• _Input data_:
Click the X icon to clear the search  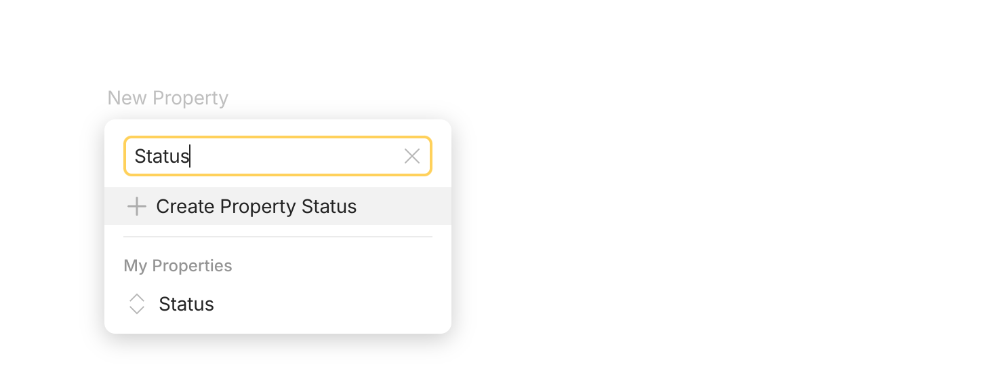pyautogui.click(x=411, y=157)
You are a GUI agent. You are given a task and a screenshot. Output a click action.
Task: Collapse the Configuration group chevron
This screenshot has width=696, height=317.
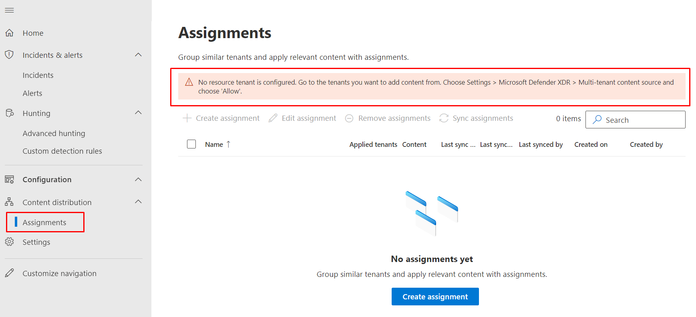(x=138, y=179)
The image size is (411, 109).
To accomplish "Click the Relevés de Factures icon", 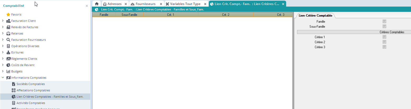I will 8,27.
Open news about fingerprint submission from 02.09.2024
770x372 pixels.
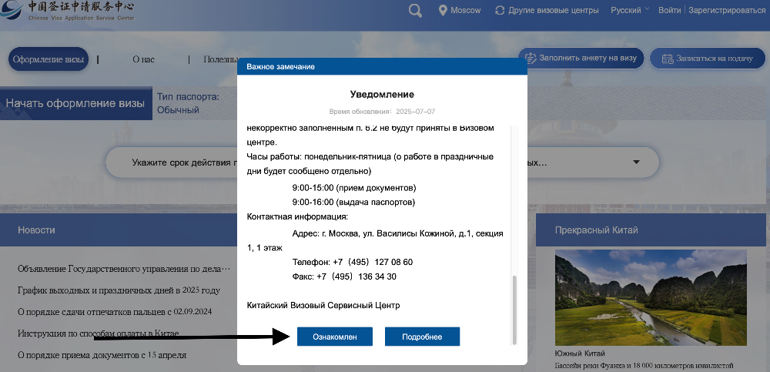pos(114,312)
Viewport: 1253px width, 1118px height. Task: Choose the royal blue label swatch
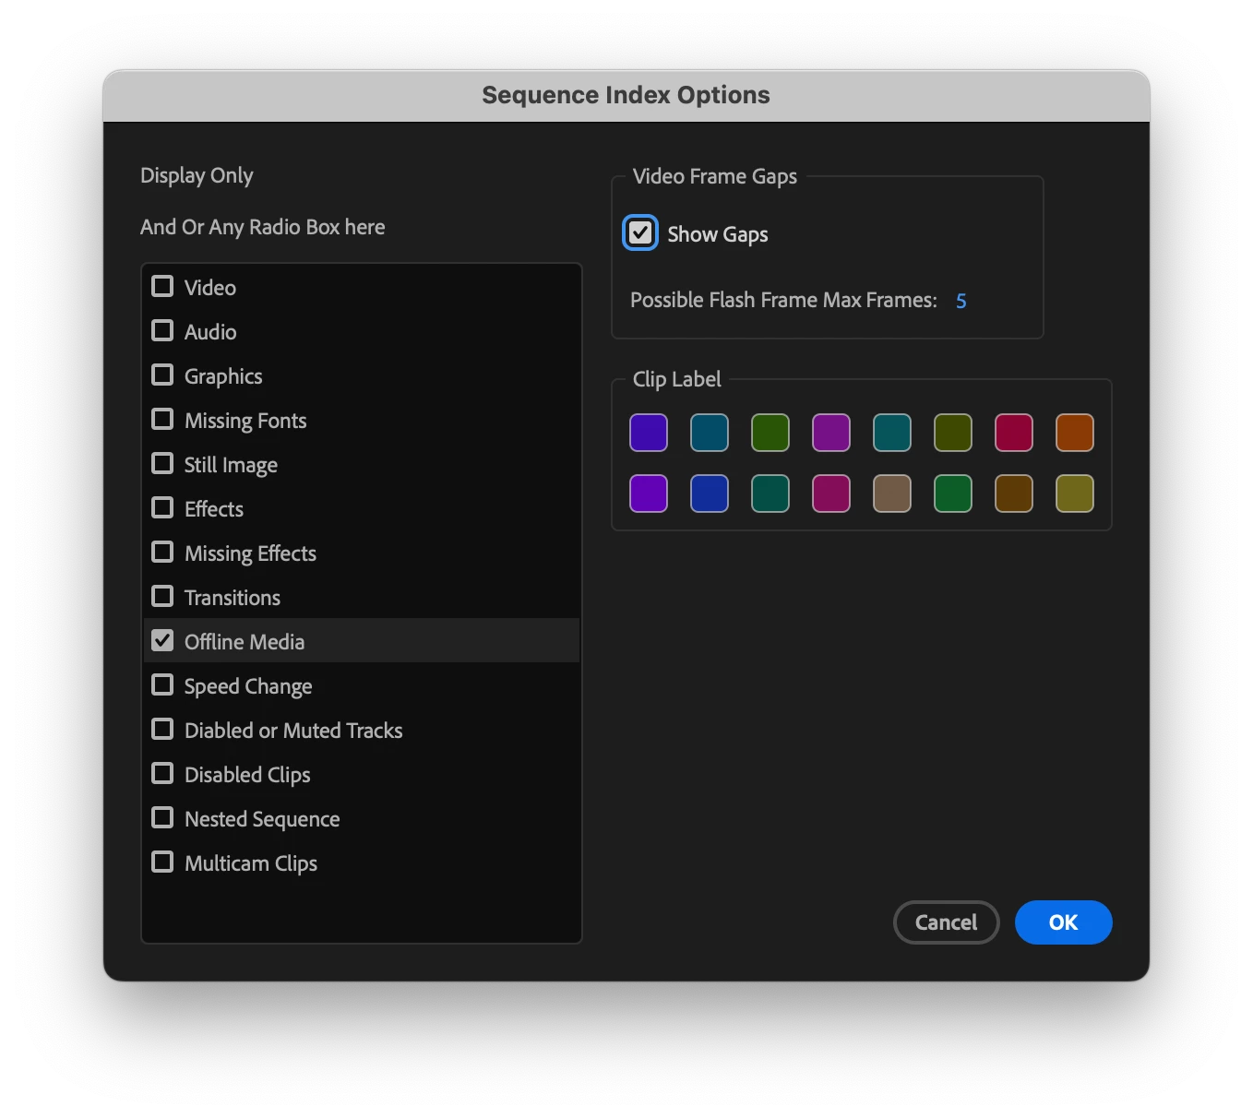(710, 494)
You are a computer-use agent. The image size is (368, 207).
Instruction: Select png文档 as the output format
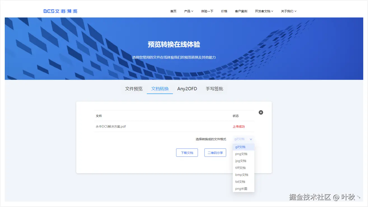pos(241,154)
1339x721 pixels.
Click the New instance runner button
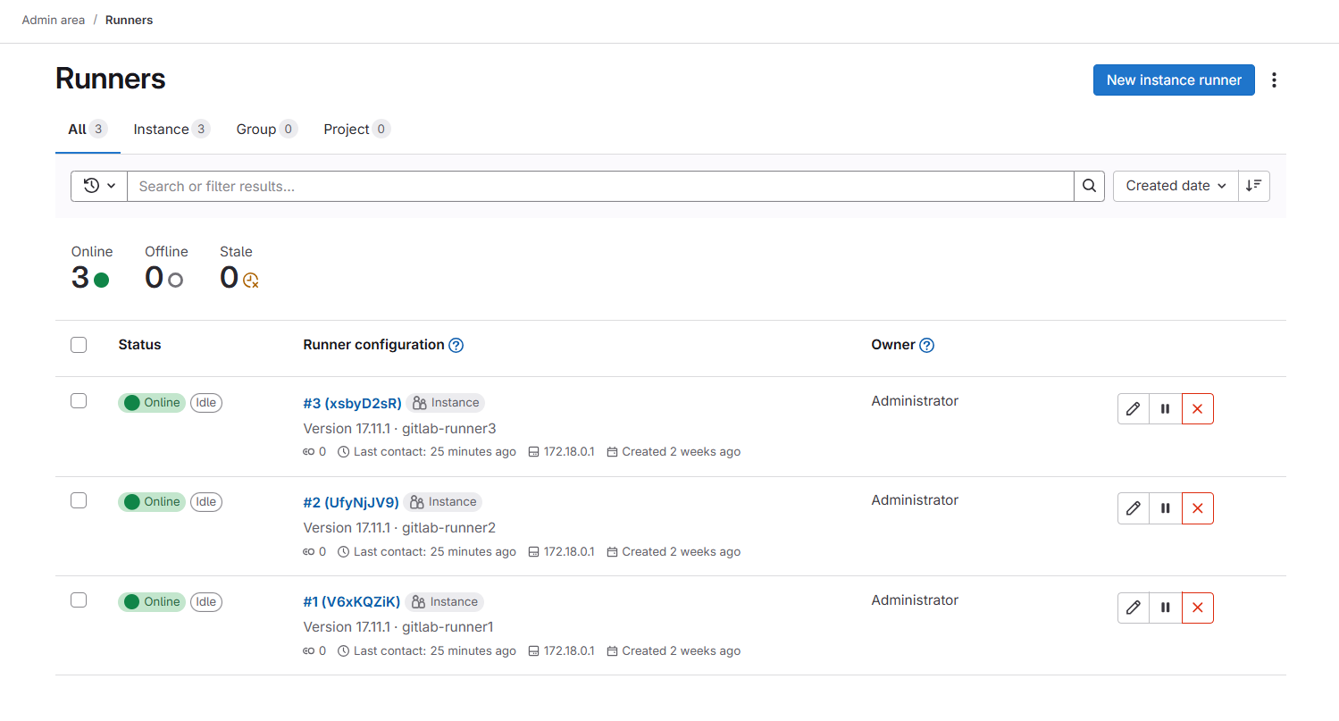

• _Task statement_:
Lines containing the word "agent": copy each of them from the material.

• _Problem solution_:
You are a GUI agent. You are given a task and a screenshot. Output a click action.
You are a computer-use agent. The image size is (368, 207).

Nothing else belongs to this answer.